A separate clinical evaluation, meanwhile, should enroll symptomatic and non-symptomatic people, and should be continued until 30 positives are obtained, with an overall study size of no less than 150 individuals and the goal of at least 10 positive tests detected among asymptomatic people.
Non-prescription OTC tests for use in non-laboratory settings should have a positive percent agreement of 90 percent for asymptomatic and symptomatic people, and a negative percent agreement of 99 percent. Prescription tests are meant for use in symptomatic people, and so have a lower PPA bar of 80 percent. The FDA noted in the template this is because the inclusion of symptoms as a requirement for testing increases the pre-test probability of a positive result and therefore increases the positive predictive value of the test.
Other updates
In the town hall on Wednesday the FDA also noted it has updated its molecular diagnostic templates for commercial developers and for labs.

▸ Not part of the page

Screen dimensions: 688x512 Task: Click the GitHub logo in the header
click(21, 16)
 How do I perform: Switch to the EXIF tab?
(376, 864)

These documents now include additional information on recommendations for validation of pooling strategies and multi-analyte respiratory panels. The molecular diagnostic template for manufacturers also includes new recommendations for validation of point-of-care testing.
For pooling, the guidance now includes recommendations for validating pools made up of samples from aliquots of transport media and also pooled patient swabs.
Stenzel said that, overall, "nothing really has changed in what our recommendations are for validation," but noted the regulatory pathway for pooling has been clarified somewhat.
For pooling, "We have seen highly variable results, even on the same platforms in different labs," Stenzel said, adding, "We believe that the science here is still evolving, and we would like to be involved."
That said, the agency guides for pooling to be validated and the FDA to be notified, followed by submission of an EUA within 15 business days.
"During that whole time, you can use the test, as long as you don't experience any issues," Stenzel said. "This is a bit on the honor system, as we say, that the labs will do a good job validating this, and manufacturers as well, and we look forward to working with you to expand testing in this way."
The agency guides for a PPA of 85 percent between pooled tests and individual test results and said that a plan for monitoring of local positivity rates needs to be included.
For multi-analyte testing, the agency noted that respiratory panels that can detect SARS-CoV-2 and other infections, like influenza, are already authorized. The FDA clarified that in determining whether to authorize a test it considers whether the inclusion of other targets will aid in differential diagnosis of SARS-CoV-2, whether the other targets are already authorized, and how the panel fits into current public health recommendations, among other things.
For point-of-care testing, the agency said an EUA request should include data to demonstrate that non-laboratory personnel can perform the test accurately in the intended use environment, as well as data to demonstrate the robustness of the test device for near patient testing. Tests on a system that is already CLIA waived generally only require assay performance data, FDA said. The PPA and NPA should be 95 percent, although a PPA of 80 percent could be appropriate for some intended uses.
Finally, in the town hall call the FDA highlighted two amendments recently granted to tests that already have EUAs. An assay from Laboratory Corporation of America is now authorized for pooling and asymptomatic testing, and an assay from Quest Diagnostics is now authorized at certain sites for use with a high-throughput extraction method.
Regarding the Quest EUA amendment, Stenzel said, "Normally we don't make these updates that big of a deal — although they are all important to developers — but the new update allows Quest to test 3,600 more tests per day, and if you add pooling on top of that … they can substantially increase the throughput." He also said that FDA welcomes working with all kit developers and labs in this way, "to help provide more testing."